* _Dataset entries_:
------------------------------------------------------------

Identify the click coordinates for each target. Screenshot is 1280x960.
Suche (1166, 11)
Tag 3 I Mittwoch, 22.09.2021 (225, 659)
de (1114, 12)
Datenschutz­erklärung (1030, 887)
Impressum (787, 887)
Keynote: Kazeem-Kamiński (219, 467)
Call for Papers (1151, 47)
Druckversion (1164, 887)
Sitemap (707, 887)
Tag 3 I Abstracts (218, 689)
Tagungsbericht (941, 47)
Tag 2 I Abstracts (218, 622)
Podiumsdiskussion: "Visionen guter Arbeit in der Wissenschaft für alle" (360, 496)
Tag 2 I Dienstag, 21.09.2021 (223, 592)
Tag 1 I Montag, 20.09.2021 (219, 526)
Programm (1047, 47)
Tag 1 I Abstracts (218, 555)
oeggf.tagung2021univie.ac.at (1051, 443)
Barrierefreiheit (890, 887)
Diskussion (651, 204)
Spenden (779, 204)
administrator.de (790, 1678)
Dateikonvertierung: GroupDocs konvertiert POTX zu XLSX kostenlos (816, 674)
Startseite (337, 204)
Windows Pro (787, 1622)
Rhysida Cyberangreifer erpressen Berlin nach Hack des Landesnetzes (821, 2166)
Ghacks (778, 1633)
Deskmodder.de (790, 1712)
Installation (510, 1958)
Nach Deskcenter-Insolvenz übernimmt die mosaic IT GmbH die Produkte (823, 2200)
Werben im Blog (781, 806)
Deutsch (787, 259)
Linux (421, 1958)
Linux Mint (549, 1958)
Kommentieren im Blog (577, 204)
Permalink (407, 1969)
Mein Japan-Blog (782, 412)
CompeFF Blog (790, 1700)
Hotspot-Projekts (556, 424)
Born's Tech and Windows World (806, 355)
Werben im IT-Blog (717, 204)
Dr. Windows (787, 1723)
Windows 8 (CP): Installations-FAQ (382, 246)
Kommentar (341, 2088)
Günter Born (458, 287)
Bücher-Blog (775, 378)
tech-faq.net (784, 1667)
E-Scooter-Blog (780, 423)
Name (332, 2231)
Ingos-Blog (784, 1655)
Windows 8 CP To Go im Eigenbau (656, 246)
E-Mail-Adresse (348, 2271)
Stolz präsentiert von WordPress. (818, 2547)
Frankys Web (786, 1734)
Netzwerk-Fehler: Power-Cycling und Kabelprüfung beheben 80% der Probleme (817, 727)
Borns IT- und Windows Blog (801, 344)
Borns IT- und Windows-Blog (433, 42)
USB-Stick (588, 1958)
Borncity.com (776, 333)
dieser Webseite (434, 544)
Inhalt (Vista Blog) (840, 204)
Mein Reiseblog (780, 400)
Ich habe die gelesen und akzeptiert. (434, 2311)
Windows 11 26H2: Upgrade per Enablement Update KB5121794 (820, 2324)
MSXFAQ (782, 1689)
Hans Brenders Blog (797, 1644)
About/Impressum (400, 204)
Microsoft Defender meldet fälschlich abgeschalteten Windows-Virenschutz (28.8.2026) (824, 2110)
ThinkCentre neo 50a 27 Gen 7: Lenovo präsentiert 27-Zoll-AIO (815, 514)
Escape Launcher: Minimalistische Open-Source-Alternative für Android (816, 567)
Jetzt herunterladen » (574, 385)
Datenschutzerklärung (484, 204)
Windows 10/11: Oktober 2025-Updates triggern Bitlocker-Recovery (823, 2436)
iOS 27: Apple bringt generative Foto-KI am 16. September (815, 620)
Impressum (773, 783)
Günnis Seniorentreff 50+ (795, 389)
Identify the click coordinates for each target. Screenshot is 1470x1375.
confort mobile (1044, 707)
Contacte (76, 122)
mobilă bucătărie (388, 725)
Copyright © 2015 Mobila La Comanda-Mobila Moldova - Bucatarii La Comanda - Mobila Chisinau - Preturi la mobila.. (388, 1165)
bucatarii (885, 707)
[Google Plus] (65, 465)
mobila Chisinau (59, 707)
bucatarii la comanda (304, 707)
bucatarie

------------------------------------------------------------

* _YOUR OBJECTIVE_: In your answer, reproduce every entry exactly as it was written.

* _EXPECTED OUTPUT_:
Identify the click coordinates for each target. Screenshot is 1280x960.
Suche (1166, 11)
Tag 3 I Mittwoch, 22.09.2021 (225, 659)
de (1114, 12)
Datenschutz­erklärung (1030, 887)
Impressum (787, 887)
Keynote: Kazeem-Kamiński (219, 467)
Call for Papers (1151, 47)
Druckversion (1164, 887)
Sitemap (707, 887)
Tag 3 I Abstracts (218, 689)
Tagungsbericht (941, 47)
Tag 2 I Abstracts (218, 622)
Podiumsdiskussion: "Visionen guter Arbeit in der Wissenschaft für alle" (360, 496)
Tag 2 I Dienstag, 21.09.2021 (223, 592)
Tag 1 I Montag, 20.09.2021 (219, 526)
Programm (1047, 47)
Tag 1 I Abstracts (218, 555)
oeggf.tagung2021univie.ac.at (1051, 443)
Barrierefreiheit (890, 887)
Diskussion (651, 204)
Spenden (779, 204)
administrator.de (790, 1678)
Dateikonvertierung: GroupDocs konvertiert POTX zu XLSX kostenlos (816, 674)
Startseite (337, 204)
Windows Pro (787, 1622)
Rhysida Cyberangreifer erpressen Berlin nach Hack des Landesnetzes (821, 2166)
Ghacks (778, 1633)
Deskmodder.de (790, 1712)
Installation (510, 1958)
Nach Deskcenter-Insolvenz übernimmt die mosaic IT GmbH die Produkte (823, 2200)
Werben im Blog (781, 806)
Deutsch (787, 259)
Linux (421, 1958)
Linux Mint (549, 1958)
Kommentieren im Blog (577, 204)
Permalink (407, 1969)
Mein Japan-Blog (782, 412)
CompeFF Blog (790, 1700)
Hotspot-Projekts (556, 424)
Born's Tech and Windows World (806, 355)
Werben im IT-Blog (717, 204)
Dr. Windows (787, 1723)
Windows 8 (CP): Installations-FAQ (382, 246)
Kommentar (341, 2088)
Günter Born (458, 287)
Bücher-Blog (775, 378)
tech-faq.net (784, 1667)
E-Scooter-Blog (780, 423)
Name (332, 2231)
Ingos-Blog (784, 1655)
Windows 8 CP To Go im Eigenbau (656, 246)
E-Mail-Adresse (348, 2271)
Stolz präsentiert von WordPress. (818, 2547)
Frankys Web (786, 1734)
Netzwerk-Fehler: Power-Cycling und Kabelprüfung beheben 80% der Probleme (817, 727)
Borns IT- und Windows Blog (801, 344)
Borns IT- und Windows-Blog (433, 42)
USB-Stick (588, 1958)
Borncity.com (776, 333)
dieser Webseite (434, 544)
Inhalt (Vista Blog) (840, 204)
Mein Reiseblog (780, 400)
Ich habe die gelesen und akzeptiert. (434, 2311)
Windows 11 26H2: Upgrade per Enablement Update KB5121794 (820, 2324)
MSXFAQ (782, 1689)
Hans Brenders Blog (797, 1644)
About/Impressum (400, 204)
Microsoft Defender meldet fälschlich abgeschalteten Windows-Virenschutz (28.8.2026) (824, 2110)
ThinkCentre neo 50a 27 Gen 7: Lenovo präsentiert 27-Zoll-AIO (815, 514)
Escape Launcher: Minimalistische Open-Source-Alternative für Android (816, 567)
Jetzt herunterladen » (574, 385)
Datenschutzerklärung (484, 204)
Windows 10/11: Oktober 2025-Updates triggern Bitlocker-Recovery (823, 2436)
iOS 27: Apple bringt generative Foto-KI am 16. September (815, 620)
Impressum (773, 783)
Günnis Seniorentreff 50+ (795, 389)
Identify the click coordinates for each target. Screenshot is 1470x1375.
confort mobile (1044, 707)
Contacte (76, 122)
mobilă bucătărie (388, 725)
Copyright © 2015 Mobila La Comanda-Mobila Moldova - Bucatarii La Comanda - Mobila Chisinau - Preturi la mobila.. (388, 1165)
bucatarii (885, 707)
[Google Plus] (65, 465)
mobila Chisinau (59, 707)
bucatarii la comanda (304, 707)
bucatarie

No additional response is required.